▸ TAREFA A
Segundo o trecho sobre o acordo comercial com a União Europeia, de quanto deve ser o crescimento estimado das exportações brasileiras para o bloco?
▸ TAREFA B
Dê sequência ao trecho sobre o acordo comercial entre o Brasil e a União Europeia a partir da última frase apresentada.

▸ TRECHO DA FONTE
□ □ □ □ □ □ □
Como a redução das tarifas de importação é gradual, o impacto estimado pela equipe econômica é para o ano de 2044. Com a redução das tarifas, o governo estima que haverá um aumento de R$ 42,1 bilhões das importações da UE e um crescimento de R$ 52,1 bilhões das exportações brasileiras para o bloco.
A União Europeia é o segundo maior parceiro comercial do Brasil, atrás apenas da China. Em 2023, a corrente comercial entre Brasil e o bloco europeu representou 16% do comércio exterior brasileiro.
O professor Giorgio Romano Schutte, membro do Observatório da Política Externa e da Inserção Internacional do Brasil (Opeb), avaliou que o acordo está melhor que o negociado em 2019, entre outros motivos, pelo fato de o Brasil ter colocado salvaguardas para o setor automotivo, para impedir que as importações de carros europeus prejudiquem a indústria no Brasil.
"Mas isso vai depender do governo de plantão, se ele vai usar ou não o poder de salvaguarda", disse.
Professor de relações internacionais da Universidade Federal do ABC paulista (UFABC), ele ponderou que os impactos econômicos do acordo demoram a ser sentidos e são limitados. Ele lembrou que apenas a China tem uma corrente comercial com o Brasil superior aos 27 países da União Europeia somado com o dos Estados Unidos.
"O impacto não é assim tão rápido. A geração de empregos deve demorar a dar resultados. Mas com esse acordo você aumenta o comércio. Além disso, com o acordo, aumenta o poder de negociação com a China e os Estados Unidos. Tem um elemento político também nesse acordo, para além do econômico. Agora, algumas poucas empresas brasileiras e do Mercosul vão conseguir aproveitar para fazer negócios na União Europeia, com certeza", analisou Giorgio Romano.
□ □ □ □ □ □ □
▸ DADOS FORNECIDOS
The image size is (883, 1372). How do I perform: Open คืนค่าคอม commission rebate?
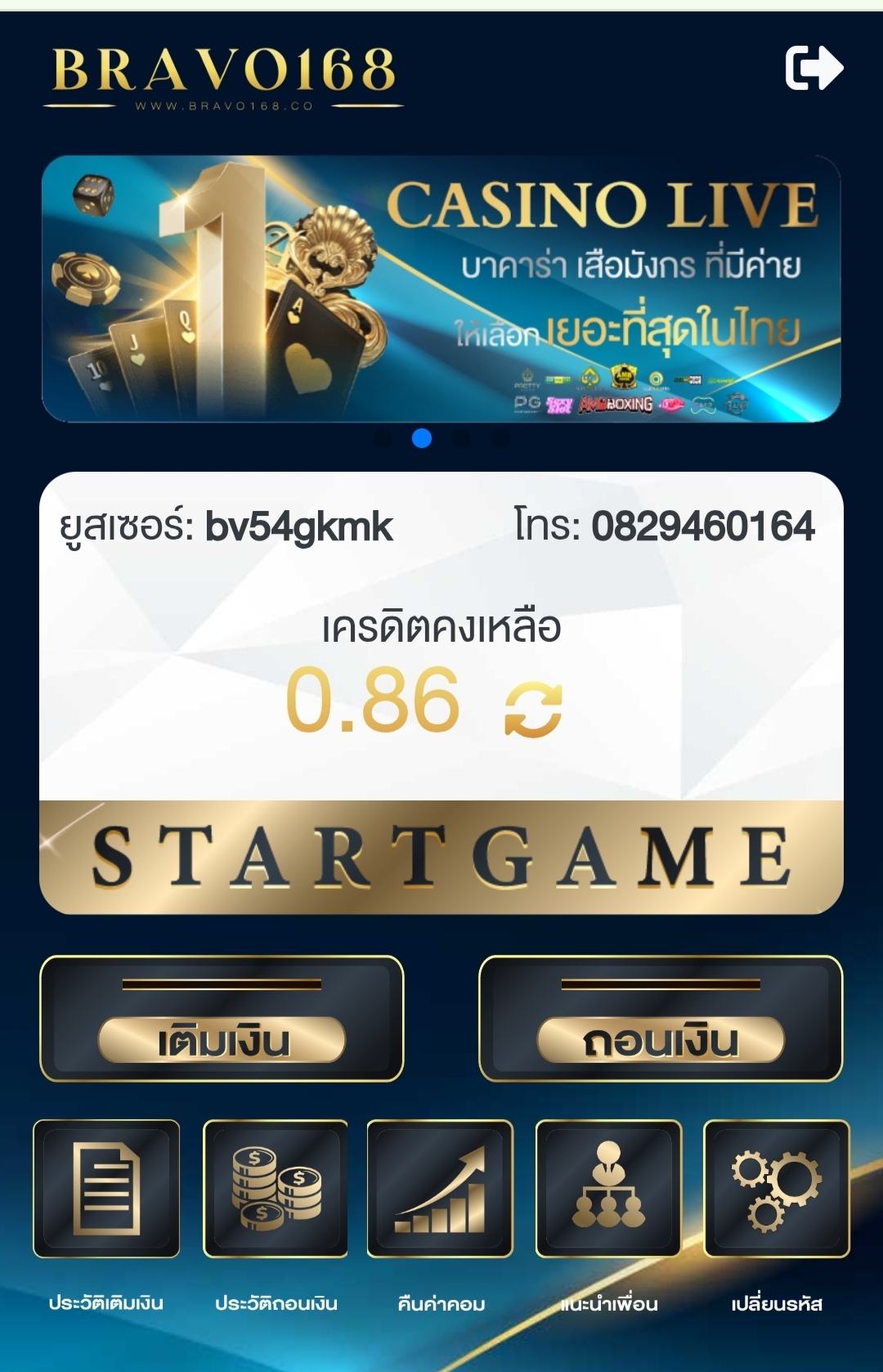[x=440, y=1188]
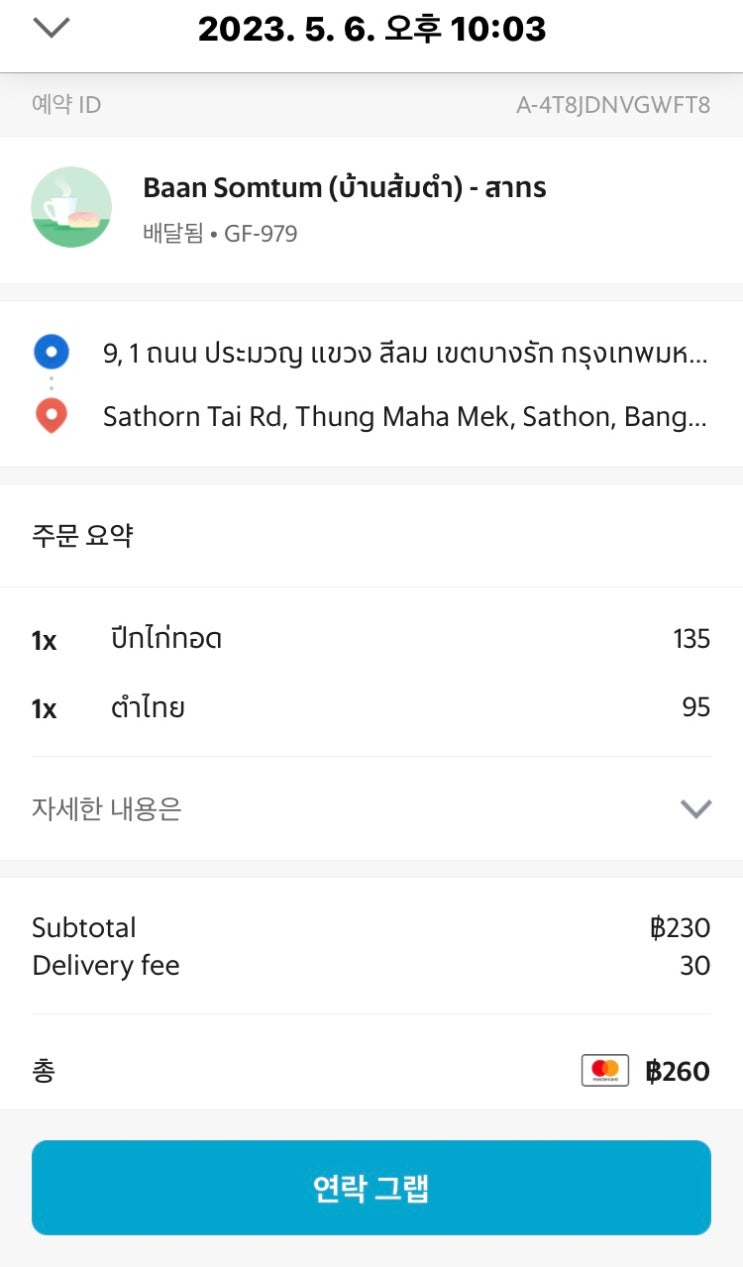Tap the 연락 그랩 contact button

click(x=371, y=1188)
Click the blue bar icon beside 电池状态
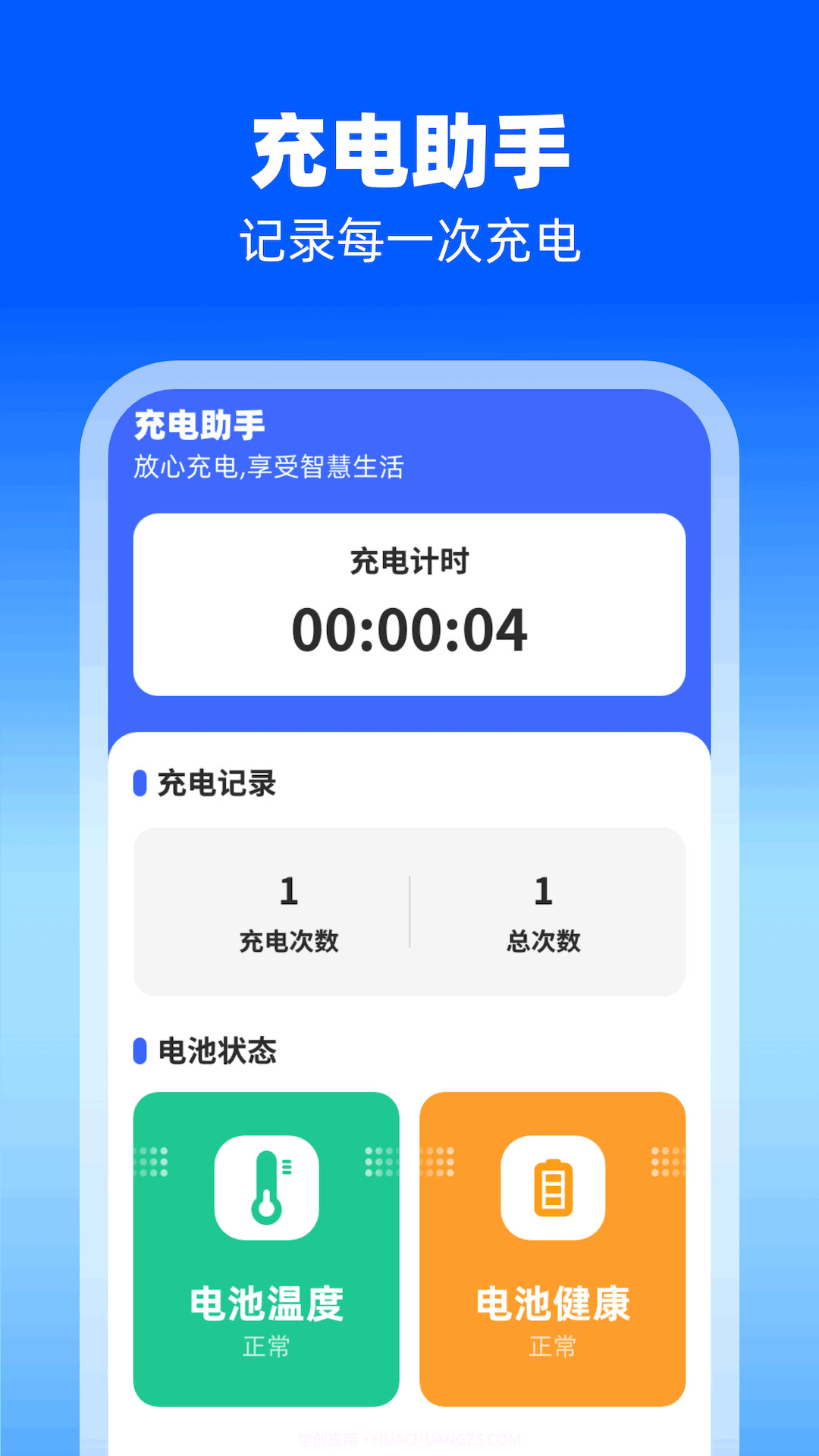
□ □ □ □ □ □ □
▸ RESPOSTA CORRETA A
R$ 52,1 bilhões.

▸ RESPOSTA CORRETA B
O governo brasileiro estima ainda um aumento de R$ 13 bilhões em investimentos no Brasil, o que representa um crescimento de 0,76%. Espera-se ainda uma redução de 0,56% nos preços ao consumidor e aumento de 0,42% nos salários reais. Tudo apenas para 2044, disse Giorgio Romano.
A redução das tarifas que o Mercosul cobra da UE pode ser imediata ou ao longo de prazos, que variam entre 4 anos a 15 anos. Para o setor automotivo, os períodos de redução tarifária são mais longos, variando de 18 anos a 30 anos para veículos eletrificados, movidos a hidrogênio e com novas tecnologias.
Do lado da UE, a redução tarifária também pode ser imediata ou por períodos que vão de 4 anos a 12 anos, a depender do produto.
Estão previstas ainda cotas para produtos agrícolas e agroindustriais do Brasil. Ou seja, acima de determinada quantidade, alguns produtos começam a pagar a tarifa cheia para entrar no bloco. Entram nessa categoria produtos como carne suína, etanol, açúcar, arroz, mel, milho e sorgo, queijos, entre outros.
Para o professor Giorgio Romano Schutte, essa é a principal assimetria do acordo. "No caso dos produtos industriais da União Europeia, eles entram sem cotas, sem restrições ao volume. E no caso dos produtos agrícolas do Mercosul, tem cotas", lembrou.
Agronegócio brasileiro celebra tratado comercial
O acordo comercial entre Mercosul e União Europeia é "muito importante" para a agropecuária brasileira, segundo o ministro da Agricultura, Carlos Fávaro. Para ele, o acordo vai permitir maior "liberdade comercial" para exportação de produtos agropecuários do Brasil. "Prevê, por exemplo, tarifa zero para frutas, café e outros produtos brasileiros e cotas importantes (com tarifas reduzidas) para exportação de açúcar, carne de frango, carne bovina e etanol", detalhou o ministro. Segundo Fávaro, o Brasil vai mostrar a sua competência com o acordo, podendo acessar mercado relevante, como a União Europeia. "O presidente Lula se dedicou, todos nós trabalhamos e o resultado está aí. Com a tradução do acordo, a implementação dele nos próximos meses, vamos aproveitar as oportunidades econômicas. O Brasil e o Mercosul ganham muito com esse acordo formalizado", concluiu.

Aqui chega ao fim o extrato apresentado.